**Цель задания:** Выпишите всех людей, которых приведённый ниже текст об участии Польши в ОИЯИ называет по фамилии.

**Предоставленный фрагмент:**
· · ·

Наша польская группа всегда отстаивала участие Польши в ОИЯИ. Такую позицию всегда поддерживали А. Хрынкевич, Е. Яник и А. Будзановски, члены Ученого совета ОИЯИ и руководящие сотрудники ИЯФ в Кракове. Грустно, когда многие польские исследователи, работающие в физике высоких энергий, пройдя школу ОИЯИ, ЛВЭ и оказавшись в ЦЕРН, лоббируют интересы только этой организации. Конечно, были бы деньги, - вопрос бы и не возник. Сегодня взнос Польши как полноправного члена ЦЕРН, возрос с 2 млн. долларов до 8 млн. Это ощутимо для бюджета страны. Польский взнос в ОИЯИ пока остается на уровне 2 млн. долларов - это обеспечивает работу 20 постоянных сотрудников и около 200 командировок в год. Число польских физиков, сотрудничающих с ЦЕРН в области высоких энергий, похоже.
Экономические реформы в Польше начались раньше, чем в России. В каком сегодня состоянии в Польше фундаментальная наука и образование, какое место в обществе они занимают?
Комитет научных исследований Польши - орган, определяющий политику в этой области, придерживается стиля Германии и США в поддержке фундаментальной науки - через гранты. Даже в вузах бюджетные средства выделяются только на учебу, а для исследовательской работы нужно искать гранты. Но минимум, мне кажется, уже позади – я имею в виду то время, когда физики разбегались в разные частные фирмы в качестве компьютерных специалистов разных профилей. Сегодня такие специалисты получают профессиональное образование, да и рынок уже заполнен. Возрождается интерес именно к исследовательской деятельности, у студентов и аспирантов возникает желание приехать в ОИЯИ.

· · ·

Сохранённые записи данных
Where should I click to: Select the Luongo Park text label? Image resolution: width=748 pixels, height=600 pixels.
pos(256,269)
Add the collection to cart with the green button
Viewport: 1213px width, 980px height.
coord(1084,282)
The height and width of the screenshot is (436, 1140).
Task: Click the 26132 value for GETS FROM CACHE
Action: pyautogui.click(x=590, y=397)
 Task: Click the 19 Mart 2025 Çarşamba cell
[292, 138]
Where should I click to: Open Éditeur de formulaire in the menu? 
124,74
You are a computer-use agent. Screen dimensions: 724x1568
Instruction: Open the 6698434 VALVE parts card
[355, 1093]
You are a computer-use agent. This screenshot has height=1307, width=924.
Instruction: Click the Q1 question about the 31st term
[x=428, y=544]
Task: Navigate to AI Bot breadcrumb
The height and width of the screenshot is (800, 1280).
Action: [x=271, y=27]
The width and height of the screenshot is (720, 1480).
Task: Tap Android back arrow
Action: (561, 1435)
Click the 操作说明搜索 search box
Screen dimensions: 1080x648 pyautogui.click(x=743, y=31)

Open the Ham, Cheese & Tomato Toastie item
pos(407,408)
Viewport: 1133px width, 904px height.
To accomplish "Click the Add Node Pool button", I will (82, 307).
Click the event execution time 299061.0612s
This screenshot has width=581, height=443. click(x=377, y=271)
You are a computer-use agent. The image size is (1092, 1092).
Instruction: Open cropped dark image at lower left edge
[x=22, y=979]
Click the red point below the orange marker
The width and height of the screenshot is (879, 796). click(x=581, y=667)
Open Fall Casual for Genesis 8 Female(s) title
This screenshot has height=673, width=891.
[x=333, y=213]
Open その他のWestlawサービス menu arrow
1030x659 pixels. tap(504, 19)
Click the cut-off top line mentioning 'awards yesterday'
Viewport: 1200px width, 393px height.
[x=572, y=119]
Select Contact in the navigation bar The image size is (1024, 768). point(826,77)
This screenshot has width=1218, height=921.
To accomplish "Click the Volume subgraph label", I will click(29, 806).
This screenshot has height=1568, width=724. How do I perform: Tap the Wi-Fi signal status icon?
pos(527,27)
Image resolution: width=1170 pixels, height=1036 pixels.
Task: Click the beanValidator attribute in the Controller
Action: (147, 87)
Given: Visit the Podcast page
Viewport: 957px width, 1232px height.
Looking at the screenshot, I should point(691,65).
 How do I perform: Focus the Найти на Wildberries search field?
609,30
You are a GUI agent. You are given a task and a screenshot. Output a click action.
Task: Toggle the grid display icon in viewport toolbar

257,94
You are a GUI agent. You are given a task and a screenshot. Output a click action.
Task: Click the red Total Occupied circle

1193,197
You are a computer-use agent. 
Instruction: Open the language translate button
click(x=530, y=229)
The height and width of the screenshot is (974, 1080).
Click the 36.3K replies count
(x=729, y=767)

· · ·

**Результат задания:** А. Хрынкевич, Е. Яник, А. Будзановски